In speech therapy, fluency refers to how smoothly a person’s words flow during conversation.  Most of us at one time or another have moments where we forget what we are going to say or have difficulty saying words.  We also pause as we think of what we want to say and might say “um” or repeat a word several times as we speak.  These are normal to hear in every day speaking and do not affect your ability to communicate a message.  In young children (ages 3-6), dysfluencies can occur as a part of normal language development, but usually decline after the child develops vocabulary skills. 

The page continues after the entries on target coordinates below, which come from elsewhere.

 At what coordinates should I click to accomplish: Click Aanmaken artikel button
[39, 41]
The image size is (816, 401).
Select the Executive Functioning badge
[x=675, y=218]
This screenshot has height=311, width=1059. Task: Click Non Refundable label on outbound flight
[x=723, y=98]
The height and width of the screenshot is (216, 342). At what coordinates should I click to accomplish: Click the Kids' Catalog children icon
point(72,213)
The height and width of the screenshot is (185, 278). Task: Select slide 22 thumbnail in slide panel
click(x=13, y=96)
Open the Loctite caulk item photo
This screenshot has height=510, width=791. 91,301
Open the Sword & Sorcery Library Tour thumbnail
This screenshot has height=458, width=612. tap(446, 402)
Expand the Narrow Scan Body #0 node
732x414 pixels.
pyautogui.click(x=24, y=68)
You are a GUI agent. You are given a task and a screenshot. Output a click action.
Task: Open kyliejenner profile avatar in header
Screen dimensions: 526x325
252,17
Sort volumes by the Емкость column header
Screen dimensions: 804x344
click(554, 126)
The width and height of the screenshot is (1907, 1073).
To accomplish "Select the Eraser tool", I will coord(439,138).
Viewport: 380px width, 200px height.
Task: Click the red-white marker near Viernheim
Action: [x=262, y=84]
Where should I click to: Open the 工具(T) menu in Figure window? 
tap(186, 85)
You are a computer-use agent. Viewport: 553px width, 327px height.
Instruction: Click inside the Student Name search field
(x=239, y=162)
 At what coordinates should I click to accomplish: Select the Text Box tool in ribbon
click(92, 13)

When disruptions in the fluency of speech are frequent and begin to disrupt a person’s ability to communicate verbally, it is referred to as dysfluent speech or stuttering.  There are four main behaviors that are considered to be true dysfluent behaviors:


Sound Repetition                                 Child says  “n-n-n-never”

Part-Word Repetitions                        Child says  “ba-ba-ba-by”

Broken Words:                                    Child says “nuh-ever”

Secondary Characteristics                   examples: grimacing, tics


When these occur in isolation or occasionally, these are not cause for concern.  When a person consistently produces speech marked by these characteristics in more than 10 per 100 words, then a person may be considered dysfluent.  At school, these dysfluencies are an area of concern if the child has difficulty participating in discussions, conversations or developing & maintaining social relationships.


Speech Therapists help students develop slower speaking patterns and teach methods of speaking that will help reduce dysfluencies in conversational speech.  Parents can foster good speaking habits in their children by following these suggestions:


  1. Give your child your complete attention when they speak to you.  Provide eye contact and try not to look away as they speak.
  2. After a child says a word that is dysfluent “say, that sounded a little bumpy, try that word again.”
  3. Your body language makes a big difference; avoid negative facial reactions or turning away during a moment of dysfluency
  4. Remind the child to use slow, easy speech before they speak
  5. Remind the child to use soft contact or gentle onset to start what they want to say
  6. If the child is totally unable to speak, say “think about what you want to say, then tell me in a minute.”  Sometimes saying it’s okay and then having the child try later come will help the child relax.
  7. When the child is excited, the child can become more dysfluent.  Again, have the child think about what they want to say before saying it.
  8. Be patient and calm. 
  9. Never penalize or punish a child for dysfluency.  This will most likely make the child more dysfluent.